Die twee vinden dat er eerst nog meer mensen gebruik van de regeling moeten kunnen maken en vrezen dat zonder salderen het leggen van panelen vooral voor lagere inkomens niet meer uit kan. Aedes (de koepel van de woningbouwcorporaties), de Consumentenbond, Vereniging Eigen Huis en de Vereniging van Nederlandse Gemeenten vinden ze daarbij aan hun zijde.
Zoeken naar slimmere manieren
Poot en Jouwsma hebben hun twijfels bij die bezwaren. ,,Je kan altijd wel door blijven gaan omdat er achterblijvers zijn die nog niets hebben’’, zegt Poot. ,,Maar dat lost het niet op.’’ Zo ziet Jouwsma het ook. ,,Mensen met een laag inkomen zijn het meeste geld kwijt aan gas om hun woning te verwarmen.

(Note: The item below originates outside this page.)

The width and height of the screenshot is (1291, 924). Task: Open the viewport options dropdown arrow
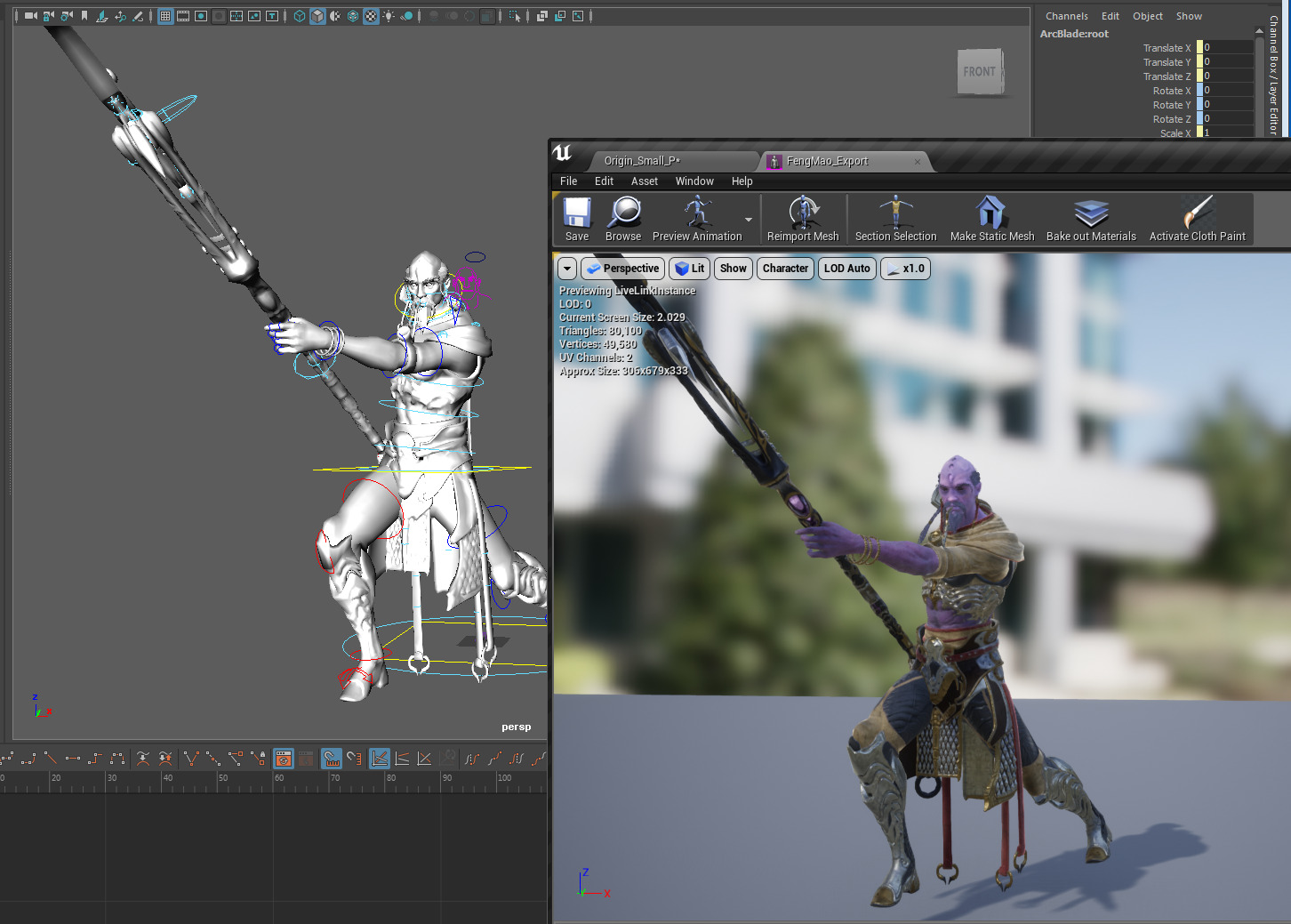click(566, 269)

Dat probleem kan je beter oplossen door te isoleren. Netto levert dat zelfs meer op.’’
Beide pleiten ook voor slimmere manieren om met de opgewekte energie om te gaan. ,,Je moet veel meer kijken naar bijvoorbeeld warmtebuffers’’, zegt Jouwsma. Iets wat in bijvoorbeeld Leeuwarden ook al gebeurt volgens Poot. ,,Bij corporatiewoningen kijken we nu al naar hoe we die energie slimmer kunnen opslaan. Bijvoorbeeld door het om te zetten in warmte die je in de winter kan gebruiken. Dat is veel effectiever dan wat we lang hebben gedaan met voor iedereen individueel een warmtepomp.’’
Kunnen panelen nog uit?
En dan is er nog de vraag aller vragen: kunnen zonnepanelen uit zonder salderen? Jouwsma is daar heel stellig in. ,,Zodra ze op je dak liggen, heb je ze eigenlijk al terugverdiend doordat de waarde van je huis omhoog gaat door onder meer een beter energielabel. Bovendien moet je je niet blindstaren op de terugverdientijd want de verdientijd is nog veel langer. Als je panelen hebt van goede kwaliteit, kunnen die wel veertig jaar op je dak liggen. Nog jaren nadat je ze afbetaald hebt, leveren ze geld op.’’
De Eerste Kamer buigt zich deze week over het einde van de salderingsregeling.
Waar zijn we?
Op het dak en in Den Haag.
Waarom moet ik dit weten?
Over het einde van de regeling wordt al jaren gesproken maar een besluit bleef altijd uit met onzekerheid tot gevolg voor bezitters en leggers van zonnepanelen.
Waar speelt dit nog meer?
Nergens. In andere landen in Europa die soortgelijke regelingen hadden, zijn deze inmiddels al verdwenen.